ゲームブック・リプレイ:ローンウルフシリーズ

ドゥレナー王アリン4世の塔

【パラグラフ284→→→40:太陽の剣:(死亡・3)】
プレイの形式上、ゲーム内容のネタバレ満載です。あしからずご了承ください。



ソマーランド出立から15日目の早朝。
目覚めた俺の視野に飛び込んできたのは、透明な空気に満たされた山の街ハマーダルだった。
ラストランドの他の街と違い、ここハマーダルには砦が無い。
四方を囲む峨々たる連峰が、既にして難攻不落の城壁なのだ。
城市を中心に広がった肥沃な穀倉地帯を駆け抜け、数々の塔が立ち並ぶ大通りを抜けた馬車は、王都の中心、丘の上に立つ一際華やかな王の塔へと辿り着いた。
この瞬間、ソマースウォードの使い手としての俺の運命が、ラストランドの伝説の一部になるだろうと気づく。




俺が謁見を許された王の間で、アリン四世は物思わしげに薄い色のガラス窓から山々を見ていた。
古来の作法に則って礼をすると、アクシム卿が俺からハマーダルの紋章を受けとって玉座に向かい、状況の深刻さを表す真剣な顔で1時間近く話しあう。
王が俺に話しかけてきた。
「ダークロードの邪悪な軍勢が再起し、ソマーランドはわが国の助けを欲しているのだな」
「はい、アリン王陛下」
「私の統治は平和と充足の時代として記憶されることを願っていたが、心の中ではそうではないことを知っていた」
純白のマントを翻し、国王は中央にある大理石の壇へ進むと、小さな金の鍵を差し込んだ。
静かに石の蓋が外れ、剣の柄が露わになる。
「これが剣だ、ローン・ウルフ。
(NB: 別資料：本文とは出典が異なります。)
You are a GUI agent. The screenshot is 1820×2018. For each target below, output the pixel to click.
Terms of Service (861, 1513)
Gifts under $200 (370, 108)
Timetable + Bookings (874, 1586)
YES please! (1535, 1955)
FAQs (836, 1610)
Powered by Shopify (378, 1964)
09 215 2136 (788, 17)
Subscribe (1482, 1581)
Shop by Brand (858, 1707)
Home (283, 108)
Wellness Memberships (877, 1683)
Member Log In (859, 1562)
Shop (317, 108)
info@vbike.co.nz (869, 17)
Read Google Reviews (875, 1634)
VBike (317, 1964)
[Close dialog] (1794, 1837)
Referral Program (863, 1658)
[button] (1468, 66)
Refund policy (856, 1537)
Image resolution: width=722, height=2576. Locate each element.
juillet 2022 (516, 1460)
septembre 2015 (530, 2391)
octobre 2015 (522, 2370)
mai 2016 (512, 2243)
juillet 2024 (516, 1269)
そなただけが、この刃の中に眠る力を解き放つことができるのだ」
言葉を忘れ、俺は歩み寄った。
黄金に燃えさかる剣の柄に手を伸ばし、躊躇わず握りしめる――



これこそソマースウォード、善なる神が人々に授けた太陽の剣である
 柄を手に取った瞬間、腕から体中に駆けめぐった衝撃に圧倒され、没我の境に入る。
 本能的に頭上に掲げると一条の陽光が剣を捉え、王の間は眩い光の奔流に飲み込まれた。
 ソマースウォード の真の威力が顕れたのだ。
 今や、次々と新たな知識が心に流れ込んできた。



 この太陽の剣は、ラストランドに人類が棲み着くはるか以前、人ならざる鍛冶師の手によって、黄金と鋼、ごく僅かな太陽の霊質から鍛え上げられた。
 その威力を解き放つことができるのはカイ戦士のみであり、他の者が剣を振るえば、秘めた力は永久に失われるだろう。
 ソマースウォード をもって戦いに挑めば、戦闘力点に8点(武術で剣を習得していれば10点)を加えることができる。
 また、この剣はあらゆる邪悪な魔法を吸収する力を発揮する。
 さらに、ヘルガストなどの不死者には2倍のダメージを与えることができるのだ。




ソマースウォードこそ暗黒の半神であるダークロードを殺せる唯一の武器であり、この剣を振るい、人々を邪悪から救い出せるのは、今やマグナマンドで俺のみ。